Supplied records>
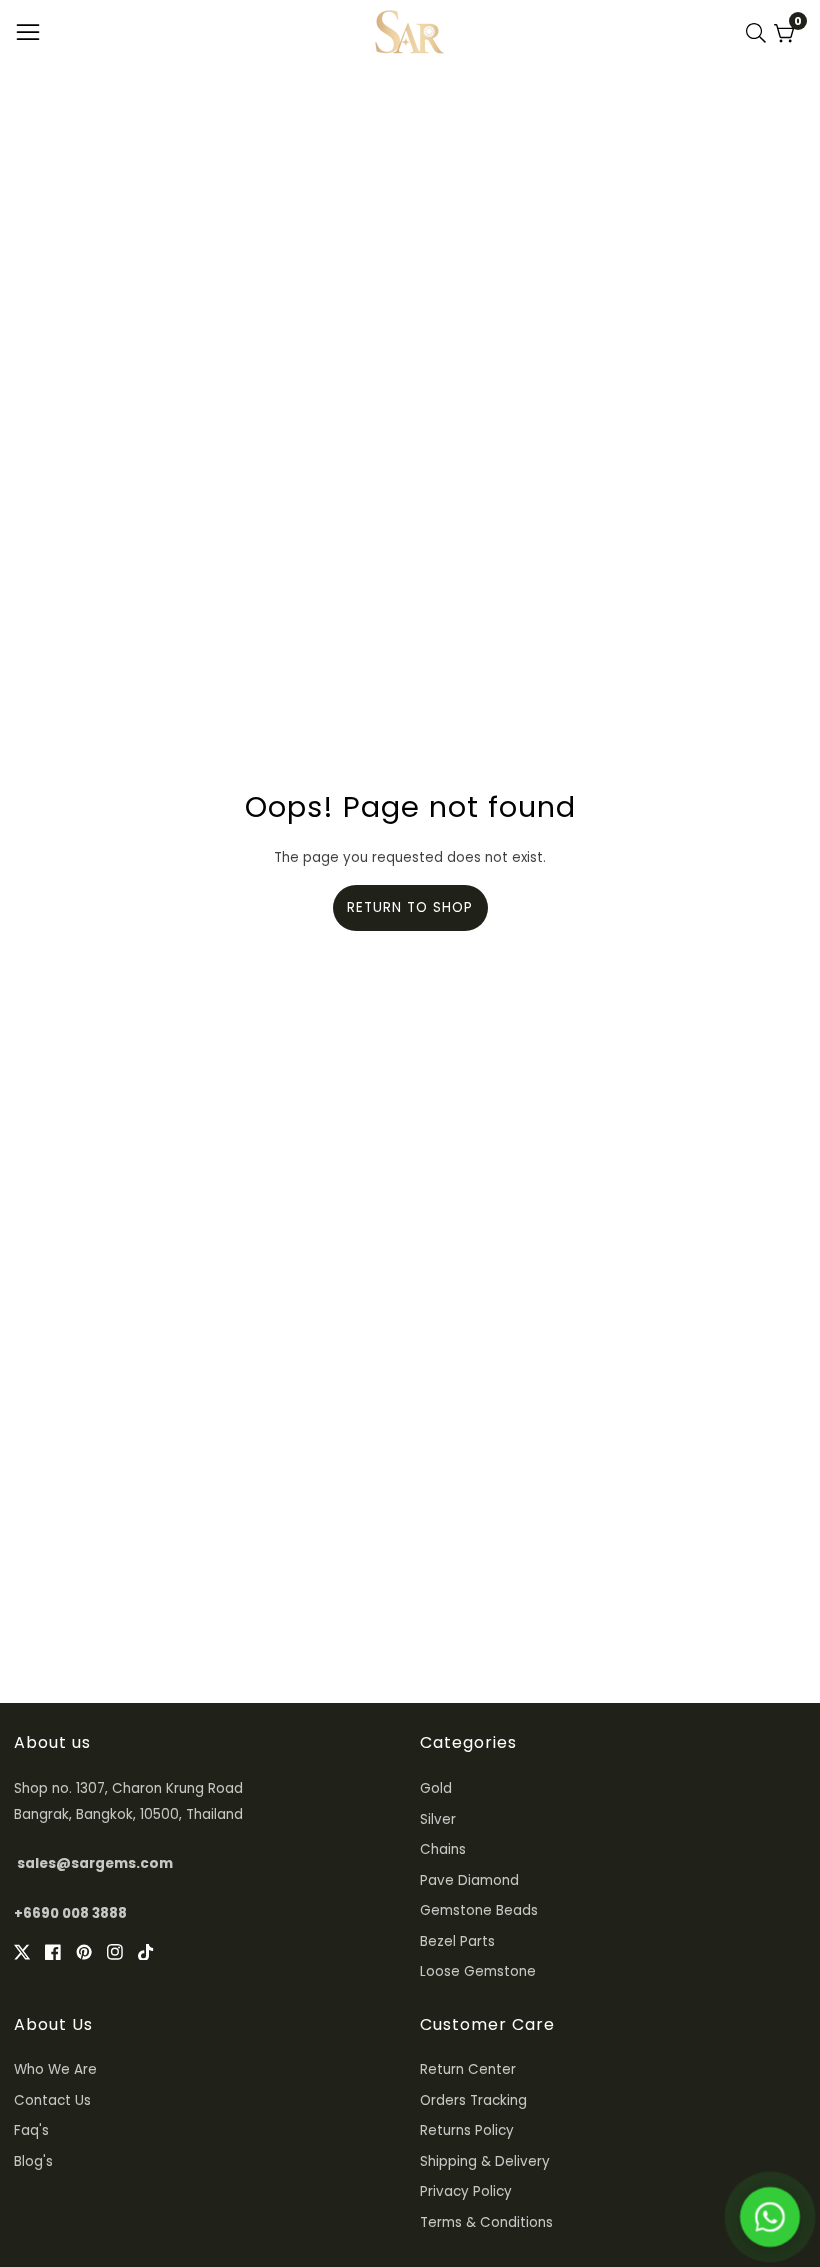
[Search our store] (760, 33)
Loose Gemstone (478, 1971)
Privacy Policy (466, 2191)
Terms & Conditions (486, 2222)
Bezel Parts (457, 1941)
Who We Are (55, 2069)
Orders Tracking (473, 2100)
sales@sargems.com (95, 1863)
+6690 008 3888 (70, 1913)
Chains (443, 1849)
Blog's (33, 2161)
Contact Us (52, 2100)
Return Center (468, 2069)
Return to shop (410, 907)
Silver (438, 1819)
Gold (436, 1788)
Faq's (31, 2130)
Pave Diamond (469, 1880)
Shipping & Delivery (485, 2161)
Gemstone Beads (479, 1910)
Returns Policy (467, 2130)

Exercise aim> Without including any pictures, print all of the material exactly as given.

Worked solution>
[Search our store] (760, 33)
Loose Gemstone (478, 1971)
Privacy Policy (466, 2191)
Terms & Conditions (486, 2222)
Bezel Parts (457, 1941)
Who We Are (55, 2069)
Orders Tracking (473, 2100)
sales@sargems.com (95, 1863)
+6690 008 3888 (70, 1913)
Chains (443, 1849)
Blog's (33, 2161)
Contact Us (52, 2100)
Return Center (468, 2069)
Return to shop (410, 907)
Silver (438, 1819)
Gold (436, 1788)
Faq's (31, 2130)
Pave Diamond (469, 1880)
Shipping & Delivery (485, 2161)
Gemstone Beads (479, 1910)
Returns Policy (467, 2130)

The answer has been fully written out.